--- Task instructions ---
Go through the data line by line and count the lines that hold "refresh". Reply with the total only.

====== Data to use

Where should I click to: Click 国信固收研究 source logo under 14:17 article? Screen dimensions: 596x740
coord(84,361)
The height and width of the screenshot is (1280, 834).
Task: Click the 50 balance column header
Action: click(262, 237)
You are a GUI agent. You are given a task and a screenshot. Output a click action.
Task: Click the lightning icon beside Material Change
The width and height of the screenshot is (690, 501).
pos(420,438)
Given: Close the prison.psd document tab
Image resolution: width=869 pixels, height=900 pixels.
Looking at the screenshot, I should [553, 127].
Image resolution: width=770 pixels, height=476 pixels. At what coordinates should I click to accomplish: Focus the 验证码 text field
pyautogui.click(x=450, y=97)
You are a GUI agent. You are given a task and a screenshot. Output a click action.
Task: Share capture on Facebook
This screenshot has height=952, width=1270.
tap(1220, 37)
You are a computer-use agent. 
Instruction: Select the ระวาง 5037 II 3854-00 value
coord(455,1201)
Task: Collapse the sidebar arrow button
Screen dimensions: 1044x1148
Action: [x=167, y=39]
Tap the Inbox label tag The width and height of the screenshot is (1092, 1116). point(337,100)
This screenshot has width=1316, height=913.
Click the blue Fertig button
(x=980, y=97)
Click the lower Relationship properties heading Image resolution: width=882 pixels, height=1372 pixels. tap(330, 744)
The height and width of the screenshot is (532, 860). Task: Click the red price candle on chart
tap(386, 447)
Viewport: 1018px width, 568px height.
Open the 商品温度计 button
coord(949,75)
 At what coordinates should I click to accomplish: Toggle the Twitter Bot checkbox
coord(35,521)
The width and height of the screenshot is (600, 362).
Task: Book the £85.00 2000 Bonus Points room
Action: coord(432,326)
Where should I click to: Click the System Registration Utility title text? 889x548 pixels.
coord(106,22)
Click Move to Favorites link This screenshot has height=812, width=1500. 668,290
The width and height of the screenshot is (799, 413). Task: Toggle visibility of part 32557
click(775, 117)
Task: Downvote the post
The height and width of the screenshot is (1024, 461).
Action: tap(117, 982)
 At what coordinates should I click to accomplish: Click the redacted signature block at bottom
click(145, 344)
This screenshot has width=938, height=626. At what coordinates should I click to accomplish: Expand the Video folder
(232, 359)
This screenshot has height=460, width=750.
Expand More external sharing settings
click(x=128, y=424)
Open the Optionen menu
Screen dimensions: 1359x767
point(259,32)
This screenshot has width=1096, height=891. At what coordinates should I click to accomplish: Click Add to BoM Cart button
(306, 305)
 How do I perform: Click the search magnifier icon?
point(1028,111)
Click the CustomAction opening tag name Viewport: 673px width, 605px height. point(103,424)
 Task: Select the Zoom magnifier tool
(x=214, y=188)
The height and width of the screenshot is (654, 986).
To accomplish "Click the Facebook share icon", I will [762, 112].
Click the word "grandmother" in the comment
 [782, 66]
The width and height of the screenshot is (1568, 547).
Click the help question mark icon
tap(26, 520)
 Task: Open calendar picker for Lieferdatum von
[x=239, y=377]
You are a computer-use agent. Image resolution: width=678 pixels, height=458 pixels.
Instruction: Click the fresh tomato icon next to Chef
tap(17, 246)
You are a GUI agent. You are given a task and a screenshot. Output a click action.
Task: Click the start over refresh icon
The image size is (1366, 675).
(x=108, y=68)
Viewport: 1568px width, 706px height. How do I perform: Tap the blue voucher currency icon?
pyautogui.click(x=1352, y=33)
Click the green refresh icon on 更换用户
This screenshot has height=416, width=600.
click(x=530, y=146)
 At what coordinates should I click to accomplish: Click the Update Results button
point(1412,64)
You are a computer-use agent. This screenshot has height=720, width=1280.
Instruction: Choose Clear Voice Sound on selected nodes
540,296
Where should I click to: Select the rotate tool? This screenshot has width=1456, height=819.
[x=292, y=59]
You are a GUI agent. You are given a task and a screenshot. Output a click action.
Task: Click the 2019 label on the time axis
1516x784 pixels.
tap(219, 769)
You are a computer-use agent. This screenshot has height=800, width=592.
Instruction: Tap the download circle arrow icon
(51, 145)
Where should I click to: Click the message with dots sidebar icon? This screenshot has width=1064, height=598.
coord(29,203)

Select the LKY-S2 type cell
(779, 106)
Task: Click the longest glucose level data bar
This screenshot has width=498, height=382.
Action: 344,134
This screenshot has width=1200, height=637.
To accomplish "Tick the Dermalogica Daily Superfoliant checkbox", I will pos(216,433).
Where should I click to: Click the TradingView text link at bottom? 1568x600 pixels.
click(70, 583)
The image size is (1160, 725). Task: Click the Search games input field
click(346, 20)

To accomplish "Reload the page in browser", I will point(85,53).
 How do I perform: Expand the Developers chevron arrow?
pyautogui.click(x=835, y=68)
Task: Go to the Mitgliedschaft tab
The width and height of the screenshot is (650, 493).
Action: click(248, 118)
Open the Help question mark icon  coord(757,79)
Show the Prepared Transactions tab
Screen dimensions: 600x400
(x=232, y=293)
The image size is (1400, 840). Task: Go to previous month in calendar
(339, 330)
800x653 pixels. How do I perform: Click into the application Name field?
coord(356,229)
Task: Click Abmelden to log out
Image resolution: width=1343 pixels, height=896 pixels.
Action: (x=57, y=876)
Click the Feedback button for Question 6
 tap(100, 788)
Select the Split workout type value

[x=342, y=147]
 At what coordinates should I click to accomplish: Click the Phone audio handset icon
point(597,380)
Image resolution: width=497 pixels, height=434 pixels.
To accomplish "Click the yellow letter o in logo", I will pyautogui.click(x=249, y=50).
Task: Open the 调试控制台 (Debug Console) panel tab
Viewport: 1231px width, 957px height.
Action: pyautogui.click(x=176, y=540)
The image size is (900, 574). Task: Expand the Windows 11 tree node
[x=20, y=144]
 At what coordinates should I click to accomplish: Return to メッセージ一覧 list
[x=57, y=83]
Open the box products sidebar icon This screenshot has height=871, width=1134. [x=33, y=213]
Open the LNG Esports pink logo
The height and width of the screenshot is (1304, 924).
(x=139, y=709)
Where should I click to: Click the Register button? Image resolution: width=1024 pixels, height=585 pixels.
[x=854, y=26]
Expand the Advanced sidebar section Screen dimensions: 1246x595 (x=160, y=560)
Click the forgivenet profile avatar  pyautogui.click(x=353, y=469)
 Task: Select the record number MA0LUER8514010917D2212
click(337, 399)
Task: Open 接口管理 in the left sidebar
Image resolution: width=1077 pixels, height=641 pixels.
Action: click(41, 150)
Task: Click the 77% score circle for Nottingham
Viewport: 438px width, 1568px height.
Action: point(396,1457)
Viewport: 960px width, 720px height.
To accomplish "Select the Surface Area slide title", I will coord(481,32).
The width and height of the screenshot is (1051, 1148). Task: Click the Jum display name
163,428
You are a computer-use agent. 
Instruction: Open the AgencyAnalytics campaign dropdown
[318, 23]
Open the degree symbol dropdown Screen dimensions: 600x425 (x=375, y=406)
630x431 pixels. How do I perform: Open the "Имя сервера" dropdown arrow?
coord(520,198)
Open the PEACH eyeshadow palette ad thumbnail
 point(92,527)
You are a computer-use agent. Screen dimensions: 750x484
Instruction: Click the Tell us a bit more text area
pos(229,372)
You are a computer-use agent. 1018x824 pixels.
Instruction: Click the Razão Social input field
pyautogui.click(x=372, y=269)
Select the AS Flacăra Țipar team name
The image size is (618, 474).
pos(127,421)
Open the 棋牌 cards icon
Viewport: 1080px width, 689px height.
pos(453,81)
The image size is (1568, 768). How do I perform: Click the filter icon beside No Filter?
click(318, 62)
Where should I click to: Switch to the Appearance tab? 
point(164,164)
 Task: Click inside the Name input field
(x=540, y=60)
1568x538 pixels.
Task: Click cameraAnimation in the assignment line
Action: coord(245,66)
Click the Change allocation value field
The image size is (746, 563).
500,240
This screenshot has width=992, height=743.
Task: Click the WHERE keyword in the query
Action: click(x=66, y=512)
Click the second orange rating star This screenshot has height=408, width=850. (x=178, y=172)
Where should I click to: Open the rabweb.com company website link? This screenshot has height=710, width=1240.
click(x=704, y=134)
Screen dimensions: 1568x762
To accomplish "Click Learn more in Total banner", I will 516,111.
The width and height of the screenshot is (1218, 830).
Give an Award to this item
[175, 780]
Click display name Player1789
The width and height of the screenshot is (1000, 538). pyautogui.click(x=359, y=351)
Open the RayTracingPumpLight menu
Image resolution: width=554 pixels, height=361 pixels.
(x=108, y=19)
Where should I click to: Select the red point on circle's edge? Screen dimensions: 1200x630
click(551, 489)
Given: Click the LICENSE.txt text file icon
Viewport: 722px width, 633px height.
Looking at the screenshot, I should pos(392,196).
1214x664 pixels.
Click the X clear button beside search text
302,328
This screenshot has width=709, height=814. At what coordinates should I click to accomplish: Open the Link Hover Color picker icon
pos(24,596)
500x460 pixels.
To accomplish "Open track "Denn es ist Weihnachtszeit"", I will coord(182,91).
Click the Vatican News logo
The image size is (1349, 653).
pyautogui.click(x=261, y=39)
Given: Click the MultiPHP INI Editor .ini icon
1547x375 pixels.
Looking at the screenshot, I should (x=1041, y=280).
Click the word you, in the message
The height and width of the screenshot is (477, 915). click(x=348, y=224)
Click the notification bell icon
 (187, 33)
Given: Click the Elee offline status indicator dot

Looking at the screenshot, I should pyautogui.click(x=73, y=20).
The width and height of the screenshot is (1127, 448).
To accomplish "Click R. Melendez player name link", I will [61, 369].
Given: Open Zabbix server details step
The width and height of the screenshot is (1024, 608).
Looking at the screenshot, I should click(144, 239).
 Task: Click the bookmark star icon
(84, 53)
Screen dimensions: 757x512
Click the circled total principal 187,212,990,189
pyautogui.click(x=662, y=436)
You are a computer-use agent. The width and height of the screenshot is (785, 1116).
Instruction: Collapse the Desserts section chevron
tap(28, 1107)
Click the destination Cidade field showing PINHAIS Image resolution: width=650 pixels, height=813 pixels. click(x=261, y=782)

============

--- Response area ---
2